Thomas B. Nachbar
- WB309
After earning his undergraduate degree in history and economics, Tom Nachbar spent five years as a systems analyst, working for both Andersen Consulting and Hughes Space and Communications before entering law school, where he served on the University of Chicago Law Review and was elected to the Order of the Coif. After graduation, he clerked for Judge Frank H. Easterbrook of the U.S. Court of Appeals for the Seventh Circuit and later practiced with what is now Mayer Brown in Chicago as a member of the firm’s appellate litigation, information technology and intellectual property practice groups.
Nachbar’s research focuses on the nature of regulation: how the law is used (and by whom) to shape and control behavior. His early work addressed how the availability of new technologies alters conceptions of regulation. His current work is on the relationship between public and private regulation. Throughout, his work has retained a focus on the regulation of markets and networks. He has written extensively on the history of trade regulation, from mercantilist England through 20th-century America, with an emphasis on the constitutional dimensions of trade regulation. His work on network regulation ranges from study of common law, common-carriage obligations to regulation of the Internet. He has both practiced and published in the field of telecommunications law (he authored, with Glen Robinson, the casebook Communications Regulation), and is an expert on the Supreme Court’s constitutional equal protection and due process jurisprudence.
Nachbar also works in national security. He teaches and writes on cybersecurity, with an emphasis on security of communication networks and the connection between network security and private industry. He is the convener of the Stanton Series on Liberty and Security — an annual meeting of leaders in industry, government, academia and civil society to discuss the issues they face and foresee in the relationship between the free flow of information and national security — which is organized and hosted by the Law School each spring and sponsored by the Stanton Foundation.
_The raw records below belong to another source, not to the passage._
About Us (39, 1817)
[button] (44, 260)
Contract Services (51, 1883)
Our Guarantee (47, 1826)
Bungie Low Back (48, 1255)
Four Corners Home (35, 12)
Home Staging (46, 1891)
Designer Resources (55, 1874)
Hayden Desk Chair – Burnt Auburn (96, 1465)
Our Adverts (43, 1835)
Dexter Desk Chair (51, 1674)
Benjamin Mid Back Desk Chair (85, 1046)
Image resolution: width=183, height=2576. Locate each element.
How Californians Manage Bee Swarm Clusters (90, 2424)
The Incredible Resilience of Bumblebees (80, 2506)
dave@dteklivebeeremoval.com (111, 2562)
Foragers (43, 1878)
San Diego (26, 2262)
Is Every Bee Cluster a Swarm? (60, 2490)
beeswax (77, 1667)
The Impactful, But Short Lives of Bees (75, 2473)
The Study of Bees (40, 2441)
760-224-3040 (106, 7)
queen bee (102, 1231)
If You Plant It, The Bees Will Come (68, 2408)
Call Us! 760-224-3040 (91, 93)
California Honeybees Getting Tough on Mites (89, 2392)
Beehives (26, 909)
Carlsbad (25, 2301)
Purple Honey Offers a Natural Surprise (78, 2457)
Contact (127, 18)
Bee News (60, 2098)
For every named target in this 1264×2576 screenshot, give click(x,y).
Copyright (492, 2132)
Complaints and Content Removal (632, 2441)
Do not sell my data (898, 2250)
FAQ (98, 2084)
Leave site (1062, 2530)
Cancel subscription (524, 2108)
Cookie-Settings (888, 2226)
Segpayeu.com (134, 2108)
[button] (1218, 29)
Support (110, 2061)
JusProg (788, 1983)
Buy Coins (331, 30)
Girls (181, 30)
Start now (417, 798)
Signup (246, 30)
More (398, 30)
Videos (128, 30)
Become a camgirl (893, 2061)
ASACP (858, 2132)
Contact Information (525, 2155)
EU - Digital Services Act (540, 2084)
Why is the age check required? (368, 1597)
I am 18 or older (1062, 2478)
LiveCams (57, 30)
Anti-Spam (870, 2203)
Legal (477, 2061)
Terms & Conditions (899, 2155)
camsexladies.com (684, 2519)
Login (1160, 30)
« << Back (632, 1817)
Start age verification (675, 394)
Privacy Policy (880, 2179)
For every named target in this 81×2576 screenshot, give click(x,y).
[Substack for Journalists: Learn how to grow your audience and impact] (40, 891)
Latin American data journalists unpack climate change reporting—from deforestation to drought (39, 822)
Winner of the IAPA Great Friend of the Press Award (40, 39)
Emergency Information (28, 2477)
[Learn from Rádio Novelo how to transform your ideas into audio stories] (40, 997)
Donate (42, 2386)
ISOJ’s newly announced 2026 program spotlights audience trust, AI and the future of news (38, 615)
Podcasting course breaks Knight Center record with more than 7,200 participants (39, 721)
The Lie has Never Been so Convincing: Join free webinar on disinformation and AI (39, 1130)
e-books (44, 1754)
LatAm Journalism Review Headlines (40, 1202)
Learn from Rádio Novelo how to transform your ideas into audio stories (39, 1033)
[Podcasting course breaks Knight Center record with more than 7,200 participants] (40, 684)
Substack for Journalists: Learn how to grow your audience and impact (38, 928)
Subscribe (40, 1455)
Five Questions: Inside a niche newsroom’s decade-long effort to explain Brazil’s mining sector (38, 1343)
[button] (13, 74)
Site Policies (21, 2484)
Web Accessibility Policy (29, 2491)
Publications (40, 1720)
He is a judge advocate in the U.S. Army Reserve, where he has, among other assignments, edited an Army handbook on the development of legal systems, trained Palestinian security forces in the West Bank and deployed to Iraq. He is a senior fellow at the Center for National Security Law, a faculty affiliate of the National Security Policy Center at the Frank Batten School of Leadership and Public Policy, and a member of the Board of Advisors of the University of Virginia Applied Research Institute.